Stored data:
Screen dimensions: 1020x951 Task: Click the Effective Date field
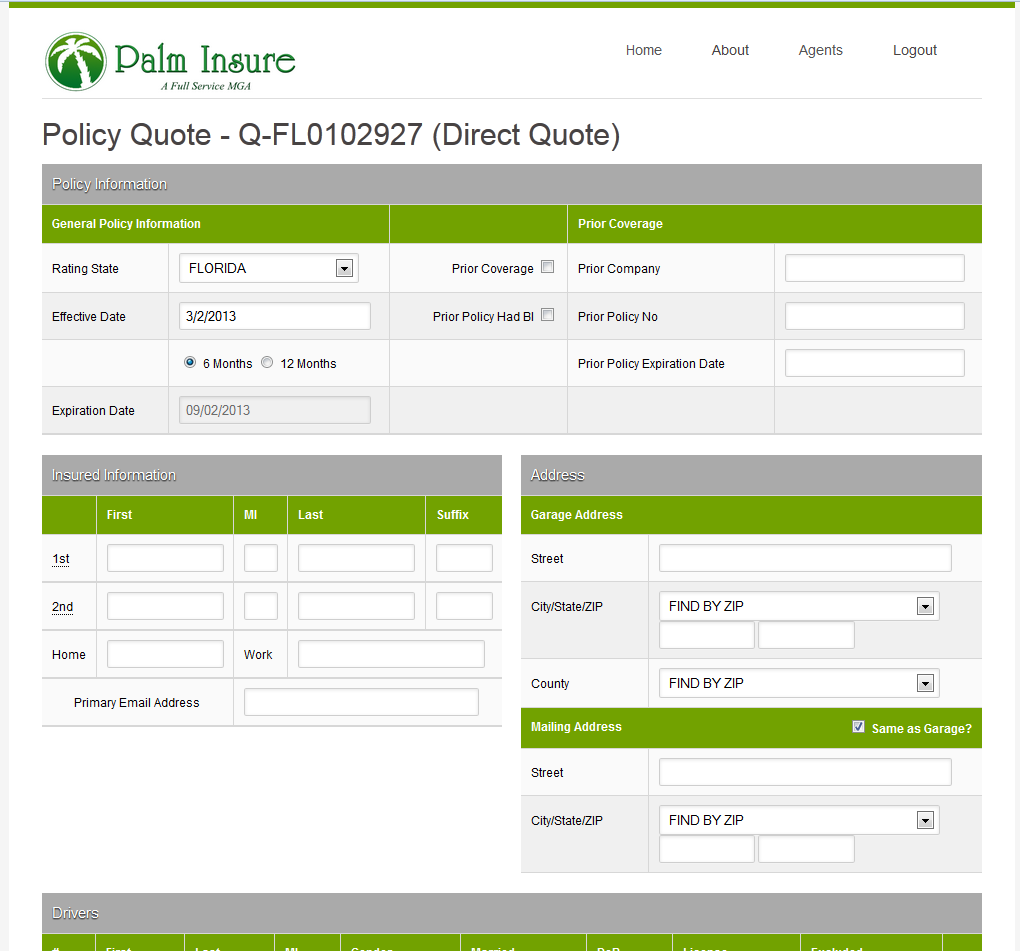click(274, 316)
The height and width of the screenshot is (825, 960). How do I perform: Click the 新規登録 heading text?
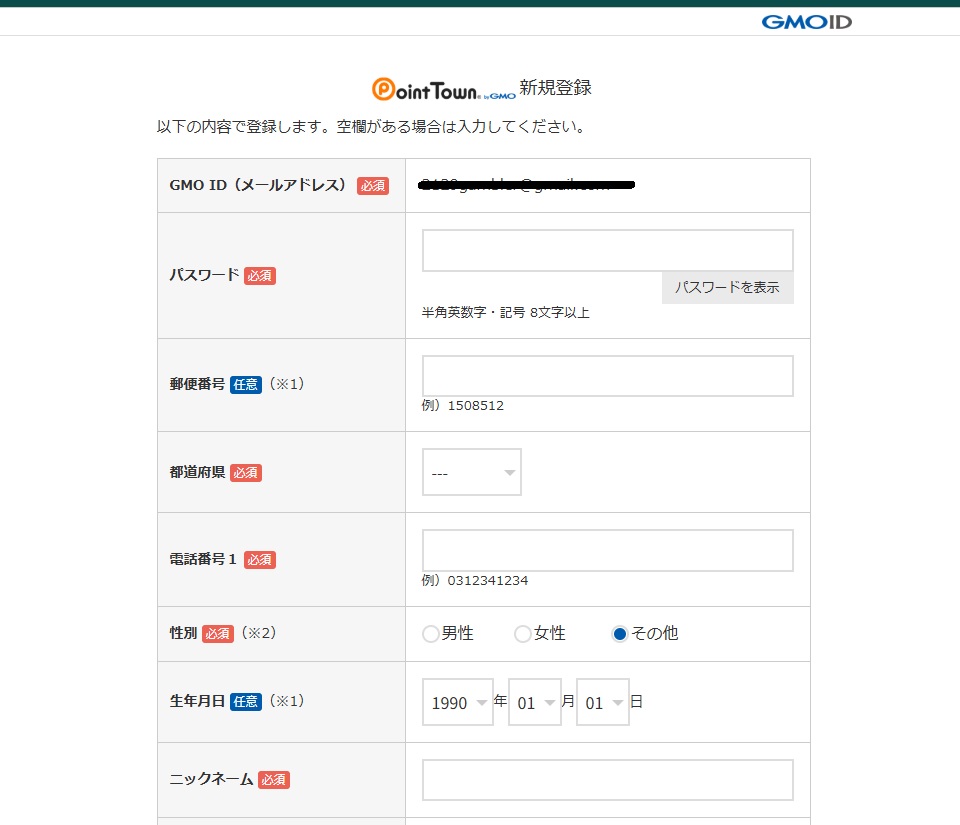(x=555, y=88)
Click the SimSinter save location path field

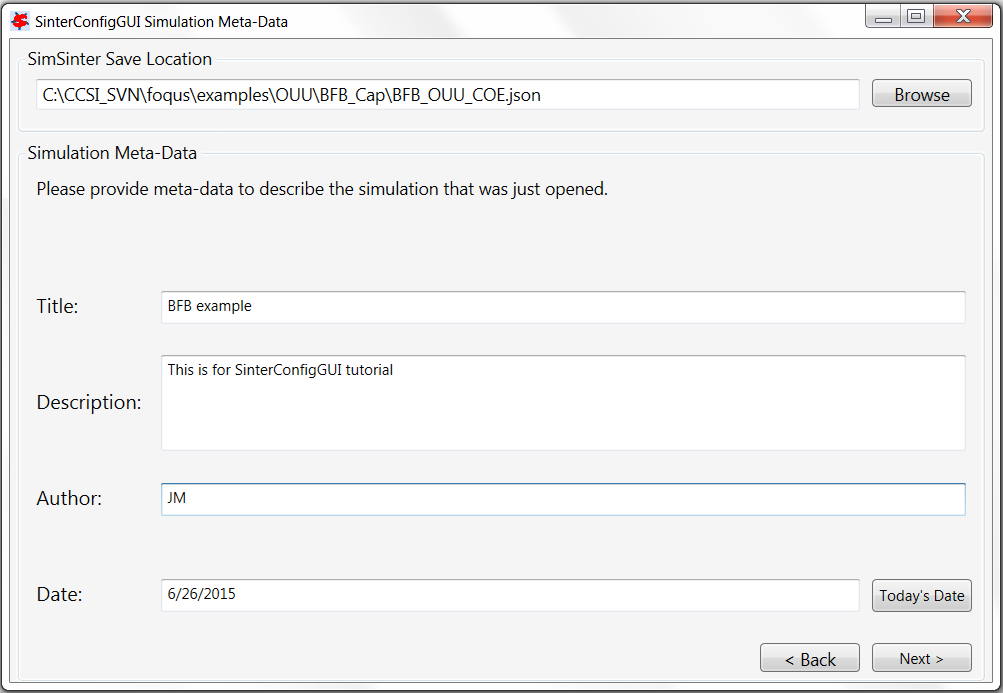coord(447,95)
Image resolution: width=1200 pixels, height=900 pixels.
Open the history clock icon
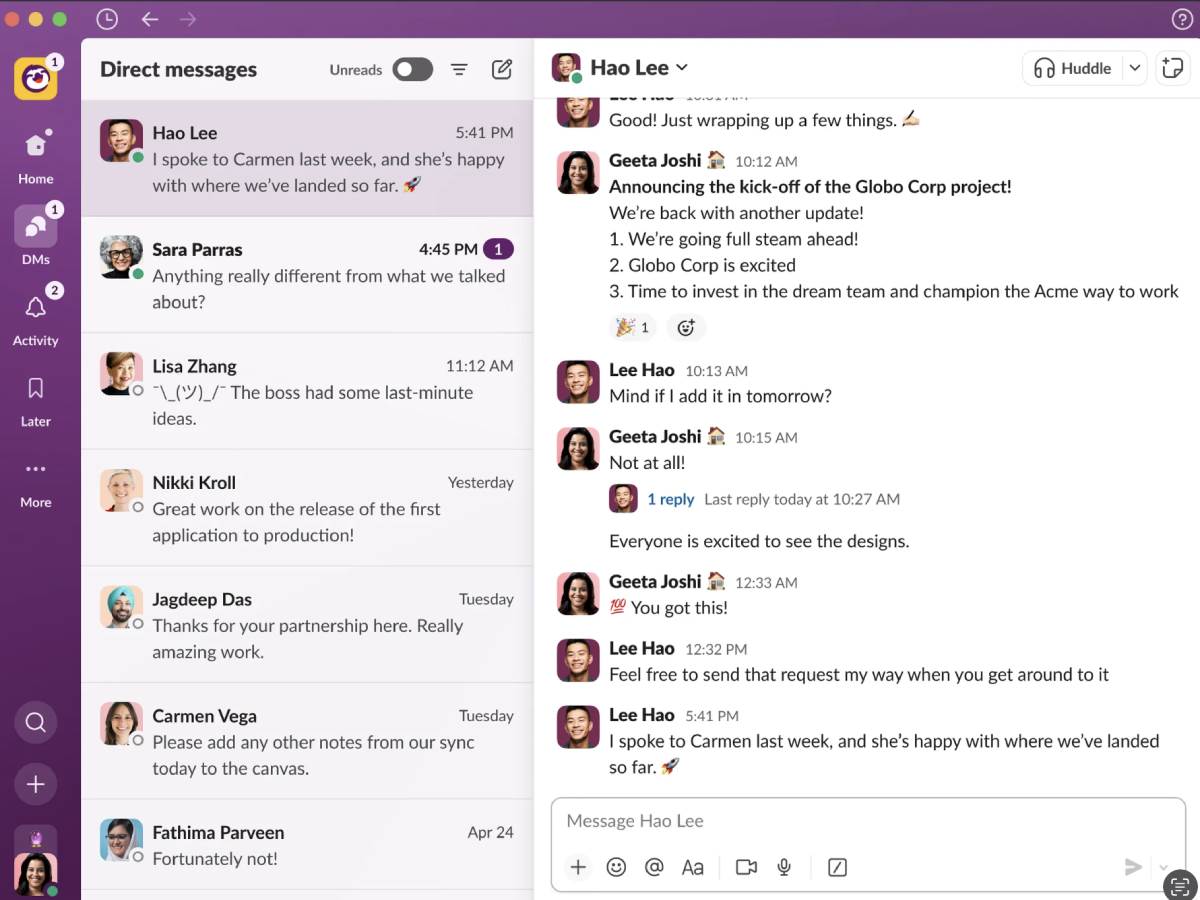point(107,19)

(Work order): Apart from the pictures, every line of the data above should be given again exactly.

(Solution to the problem):
Screen dimensions: 1020x951 Task: Click the Effective Date field
click(274, 316)
The height and width of the screenshot is (825, 960). How do I perform: Click the 新規登録 heading text?
(x=555, y=88)
Click the SimSinter save location path field

coord(447,95)
Image resolution: width=1200 pixels, height=900 pixels.
Open the history clock icon
point(107,19)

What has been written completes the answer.